Proportionality Review

{¶ 31} The Eighth Amendment to the United States Constitution states, “Excessive bail shall not be required, nor excessive fines imposed, nor cruel and unusual punishments inflicted.” A key component of the Constitution’s prohibition against cruel and unusual punishment is the “precept of justice that punishment for crime should be graduated and proportioned to [the] offense.” Weems v. United States, 217 U.S. 349, 367, 30 S.Ct. 544, 54 L.Ed. 793 (1910). “Protection against disproportionate punishment is the central substantive guarantee of the Eighth Amendment.” Montgomery v. Louisiana, - U.S. -, 136 S.Ct. 718, 732-733, 193 L.Ed.2d 599 (2016).

{¶ 32} There are two classifications of proportionality review—one involving the length of term-of-years sentences given in a particular case and the other involving categorical restrictions. In this case, we deal with a categorical restriction. Within that classification, there are two subsets. One subset considers the nature of the offense—for example, in Kennedy v. Louisiana, 554 U.S. 407, 437, 128 S.Ct. 2641, 171 L.Ed.2d 525 (2008), the United States Supreme Court held that capital punishment is impermissible for defendants who commit a nonhomicide rape of a child. The second subset considers the characteristics of the offender; in Atkins v. Virginia, 536 U.S. 304, 122 S.Ct. 2242, 153 L.Ed.2d 335 (2002), for instance, the court ruled that the Eighth Amendment prohibits the execution of a mentally retarded defendant.
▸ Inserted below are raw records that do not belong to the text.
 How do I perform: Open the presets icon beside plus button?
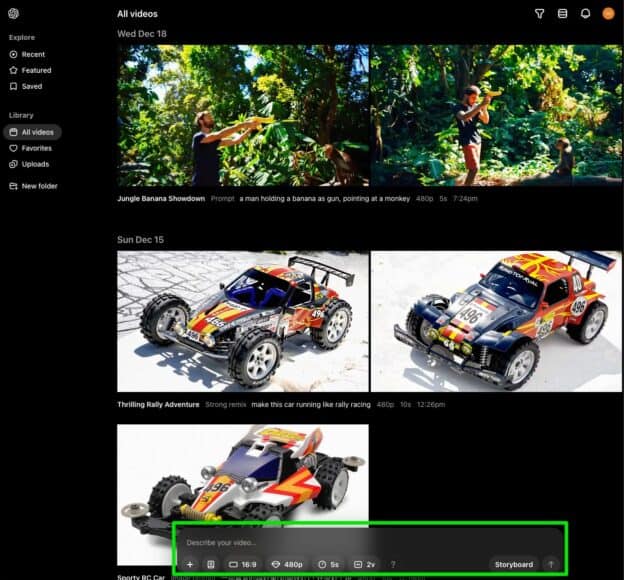[x=211, y=565]
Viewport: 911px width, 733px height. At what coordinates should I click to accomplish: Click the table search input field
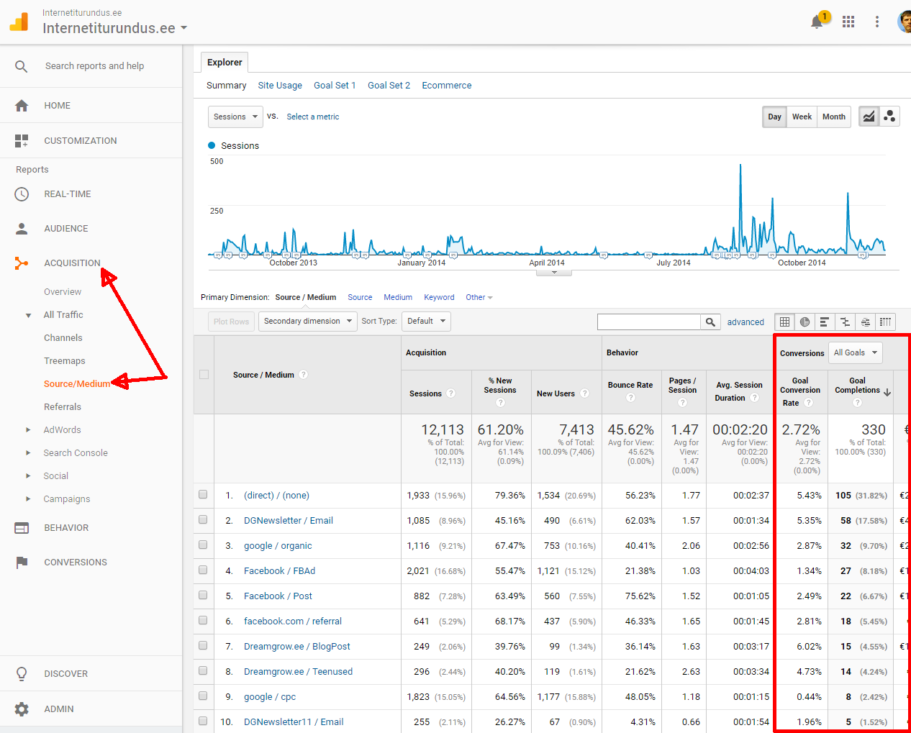[x=650, y=321]
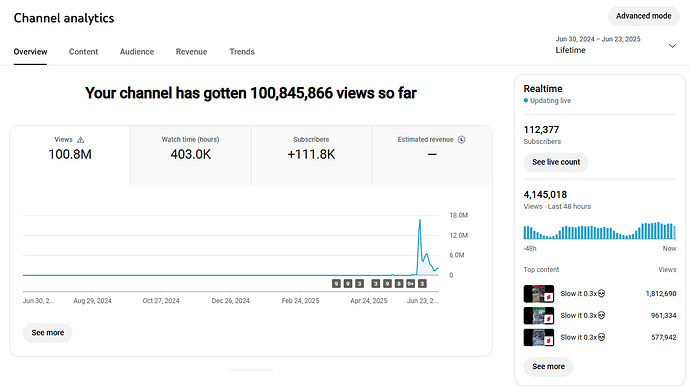The width and height of the screenshot is (690, 392).
Task: Expand the Lifetime date range chevron
Action: (x=672, y=46)
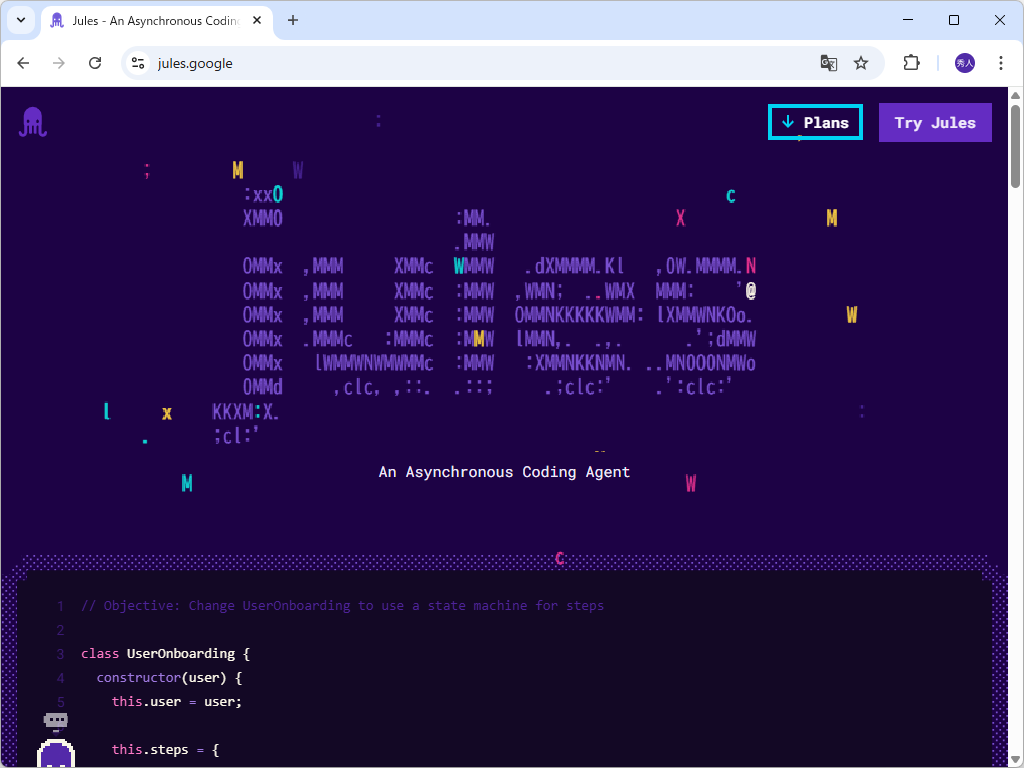Open the Plans section
The width and height of the screenshot is (1024, 768).
coord(815,122)
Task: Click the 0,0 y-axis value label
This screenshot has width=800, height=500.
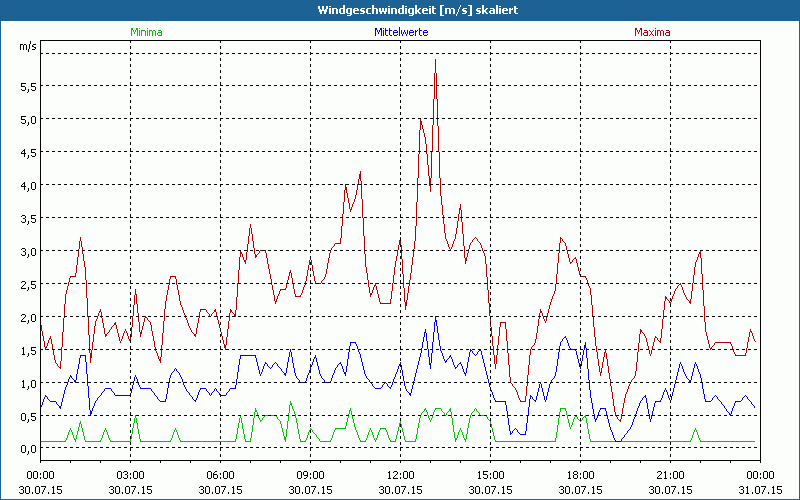Action: (27, 449)
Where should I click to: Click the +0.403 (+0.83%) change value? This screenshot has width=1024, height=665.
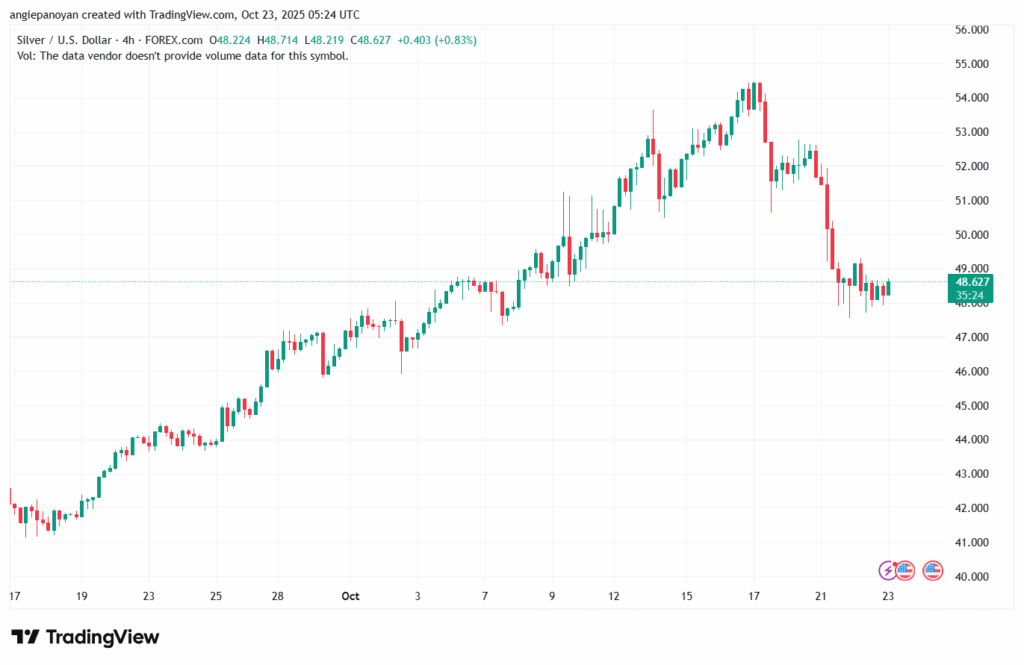437,40
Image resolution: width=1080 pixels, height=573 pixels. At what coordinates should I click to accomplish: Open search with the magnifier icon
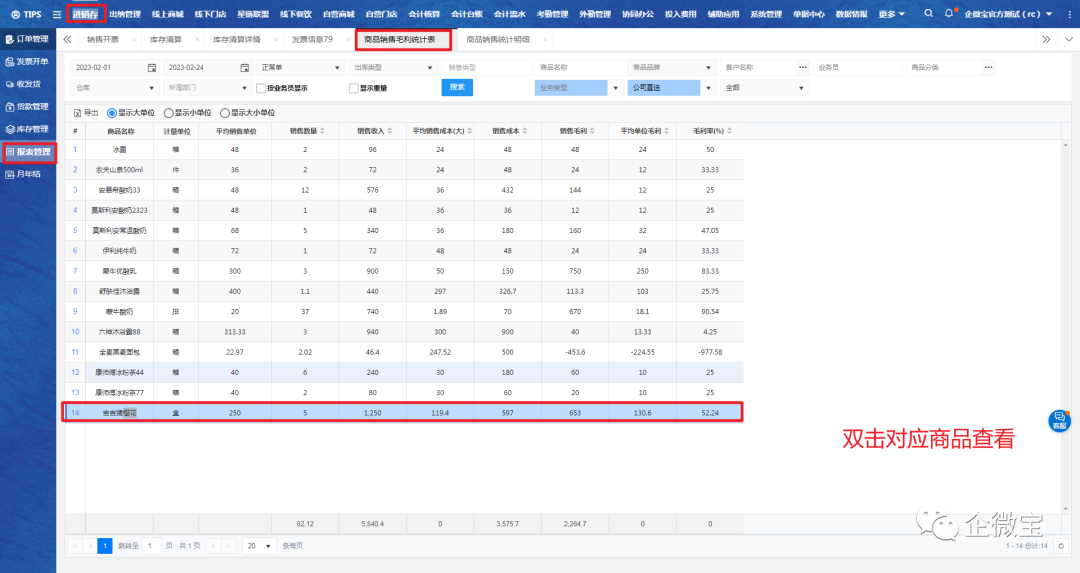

{¶ 33} In recent years, the United States Supreme Court has established categorical prohibitions of certain punishments for juveniles, pursuant to the Eighth Amendment. In Roper v. Simmons, 543 U.S. 551, 125 S.Ct. 1183, 161 L.Ed.2d 1 (2005), the court prohibited imposition of the death penalty on defendants who committed their crimes before the age of 18; in Graham, 560 U.S. 48, 130 S.Ct. 2011, 176 L.Ed.2d 825, the court prohibited the imposition of life-without-parole sentences on juvenile offenders who did not commit homicide; and in Miller, 567 U.S. 460, 132 S.Ct. 2455, 183 L.Ed.2d 407, the court prohibited the mandatory imposition of life-without-parole sentences on offenders who had committed murder as juveniles.

{¶ 34} Our focus in this case is Graham. The court did not address in Graham whether a term-of-years prison sentence that extends beyond an offender’s life *565expectancy—a functional life sentence—falls under the Graham categorical bar. But we conclude that Graham does establish a categorical prohibition of such sentences.

Graham

{¶ 35} Graham held that sentences of life imprisonment without parole for juvenile nonhomicide offenders were cruel and unusual in violation of the Eighth Amendment in light of three factors—the limited moral culpability of juvenile nonhomicide offenders, the inadequacy of penological theory justifying the length of life-without-parole sentences for such offenders, and the severity of life-without-parole sentences. Graham at 74.

{¶ 36} First, the court explained in Graham that a juvenile who did not kill or intend to kill has “twice diminished moral culpability” based on two factors: the nature of the crime and the juvenile’s age. Id. at 69. As for the nature of the crime, the court found that “[although an offense like robbery or rape is ‘a serious crime deserving serious punishment,’ Enmund [v. Florida, 458 U.S. 782] 797, 102 S.Ct. 3368, [73 L.Ed.2d 1140 (1982)], those crimes differ from homicide crimes in a moral sense,” such that nonhomicide defendants “are categorically less deserving of the most serious forms of punishment than are murderers.” Graham at 69.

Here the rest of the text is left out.